"Un mariage de rêve" est adapté d'une pièce de 1927 de Noel Coward, et dont avait été tiré un des derniers films muets d'Hitchcock, baptisé "Easy Virtue" et traduit par "Le Passé ne meurt jamais". L'action de la pièce et du film étant à l'époque contemporaine, il ne serait pas venu à l'idée de Noel Coward ou de Sir Alfred (qui n'était d'ailleurs pas encore annobli) de commettre un sacrilège aussi anachronique que celui qui ouvre le film, à savoir la victoire d'une femme au G.P. de Monaco, puisqu'il fallut attendre 1975 pour voir Lella Lombardi marquer un demi point au G.P. d'Espagne, performance jamais rééditée depuis.

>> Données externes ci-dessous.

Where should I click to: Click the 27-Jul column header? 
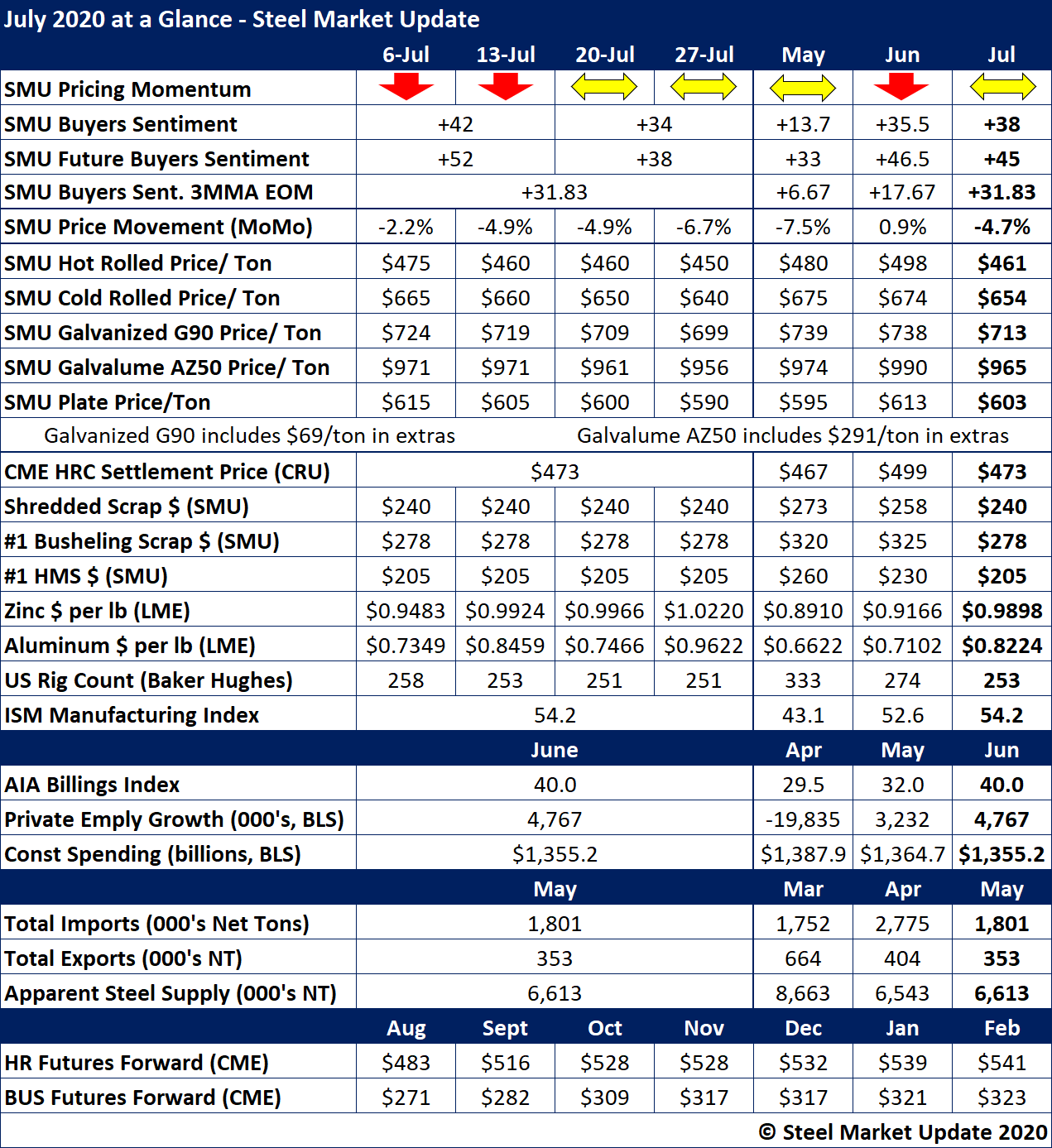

Passée cette introduction monégasque en sépia qui nous permet de reconnaître Sainte-Dévote, la Rascasse ou le Tunnel, l'action se déplace là où se déroulera tout le reste du film, dans un de ces man oirs du Surrey qui servent d'écrin au cinéma anglais, le dernier film en date étant "Reviens-moi", certes dans une autre tonalité.
Les premiers échanges à fleurets à peine mouchetés entre la pétulante Américaine et la tyrannique douairière laissent craindre le pire : un jeu caricatural, une photographie digne d'un téléfilm allemand, et un scénario construit uniquement pour mettre en valeur les bons mots du type "Je ne vais pas sourire - Tu es anglaise, fais semblant", "Elle est comme la noyade, elle devient agréable quand on cesse de lutter", ou "C'est un sujet délicat, on n'en parle pas... sauf en public".

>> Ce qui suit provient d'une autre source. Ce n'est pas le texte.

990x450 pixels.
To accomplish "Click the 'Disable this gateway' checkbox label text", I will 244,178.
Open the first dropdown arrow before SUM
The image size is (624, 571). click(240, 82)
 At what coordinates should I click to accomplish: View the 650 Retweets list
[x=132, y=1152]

Et puis, fort heureusement, l'action se décentre de la seule opposition entre les deux femmes, pour laisser la place à d'autres aspects de l'intrigue et à d'autres personnages, comme le père de John, jamais remis de la Grande Guerre où il emmena tous les hommes de son village à la boucherie, ou Sarah, aristocrate voisine et amie d'enfance de John, promise à lui pour permettre la fusion des deux domaines, ou encore Furber, le butler complice de Larita, bien loin des "Vestiges du Jour".
Certaines scènes sont franchement drôles, comme la fin dramatique du pauvre Poppy (j'ai l'impression d'avoir vu une scène similaire il n'y a pas longtemps, mais où ?), d'autres sont plus poussives, comme le french cancan au gala des veuves de guerres. Mais progressivement, la tonalité comique s'efface pour s'attacher réellement aux personnages, jusqu'à une fin qui présente le grand mérite de ne pas correspondre aux lois du genre.

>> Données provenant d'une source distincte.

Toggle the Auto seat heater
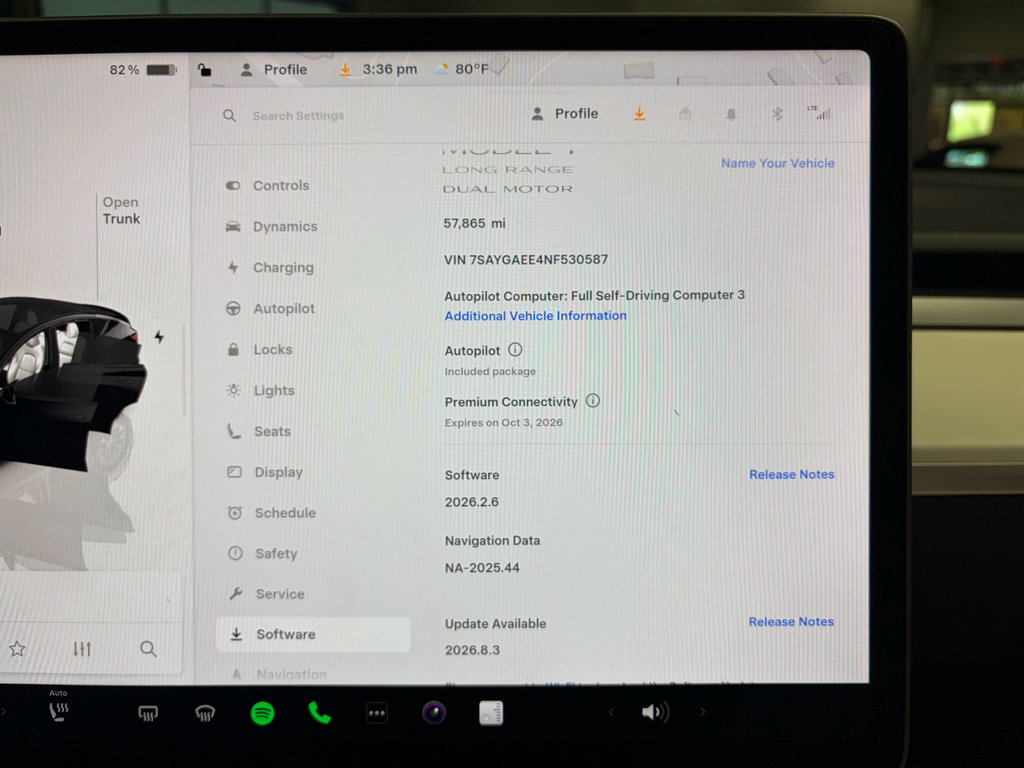Viewport: 1024px width, 768px height. [x=60, y=711]
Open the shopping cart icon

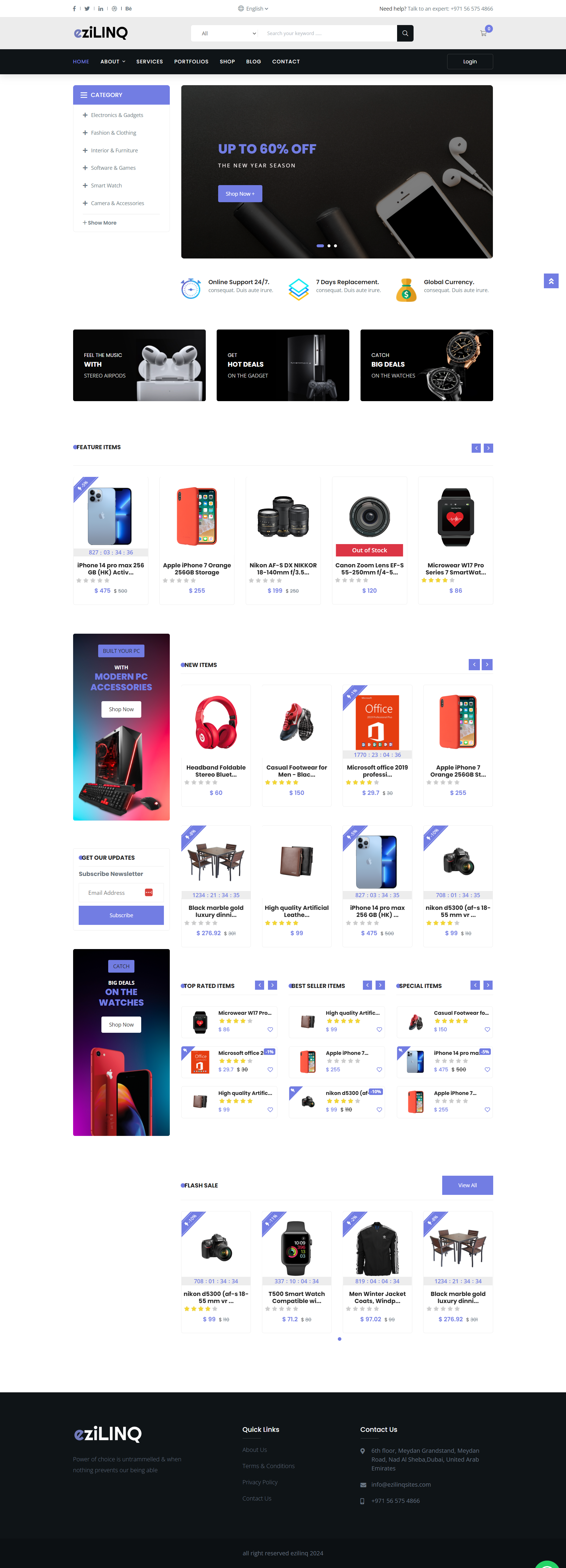[484, 34]
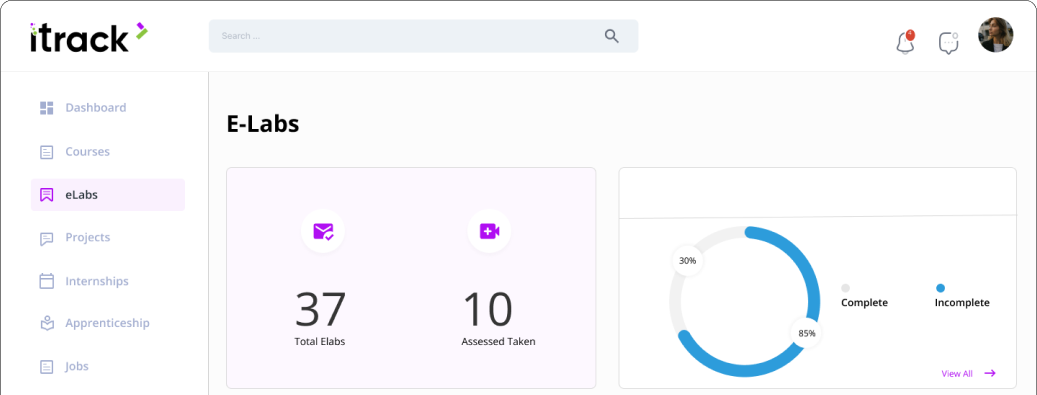Click the gray Complete legend dot
This screenshot has height=395, width=1037.
coord(845,288)
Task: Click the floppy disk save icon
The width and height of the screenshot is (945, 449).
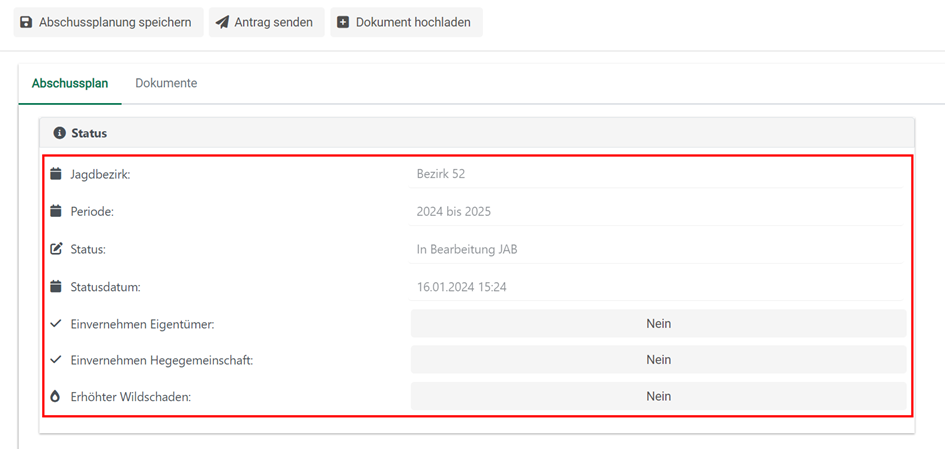Action: [27, 22]
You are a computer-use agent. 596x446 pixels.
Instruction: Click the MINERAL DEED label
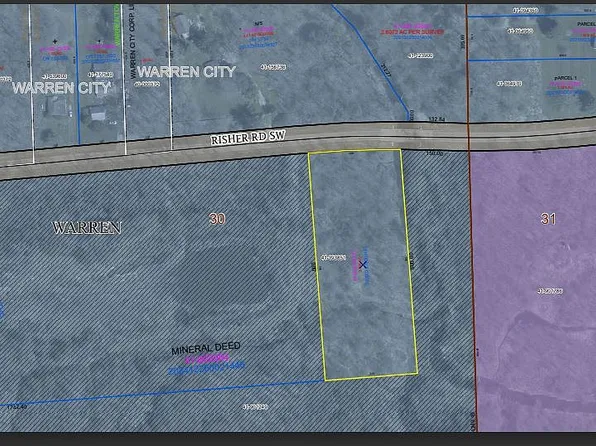click(x=206, y=348)
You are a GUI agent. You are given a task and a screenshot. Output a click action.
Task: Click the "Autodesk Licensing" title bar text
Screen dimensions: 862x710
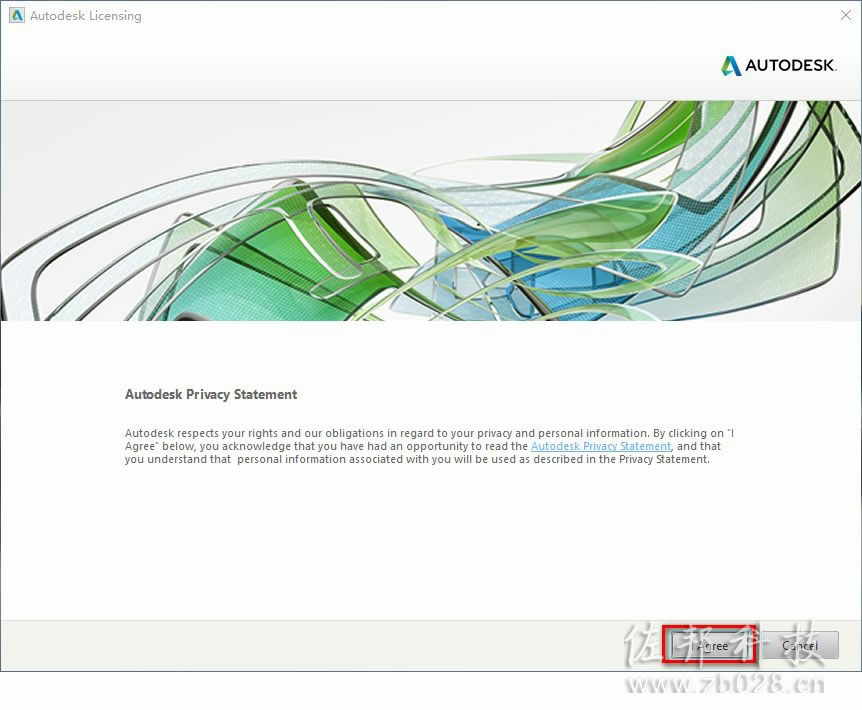point(86,16)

Je n'avais encore jamais vu jouer Jessica Biel, plus fameuse pour sa plastique que pour son jeu à en croire les premières pages de Google Images ; ici, en garçonne blonde platine, elle tient tête avec énergie et subtilité à une Kristin Scott-Thomas odieuse à souhait, et dont le surjeu demandé par Stephan Elliott réussit à passer grâce à la finesse de ses non-dits. Présent dans la plupart des comédies anglaises, Colin Firth joue ici avec un flegme dépressif, répondant à sa femme qui lui reproche de sourire : "Dieu m'en préserve !"
Ah, et un dernier détail : le pire anachronisme n'est pas de jouer Sex Bomb en fond sonore sur les images de la chasse à courre, mais de mettre une Frazer-Nash-BMW entre les mains de Larita, la marque anglaise ne s'étant alliée au motoriste bavarois qu'en 1934...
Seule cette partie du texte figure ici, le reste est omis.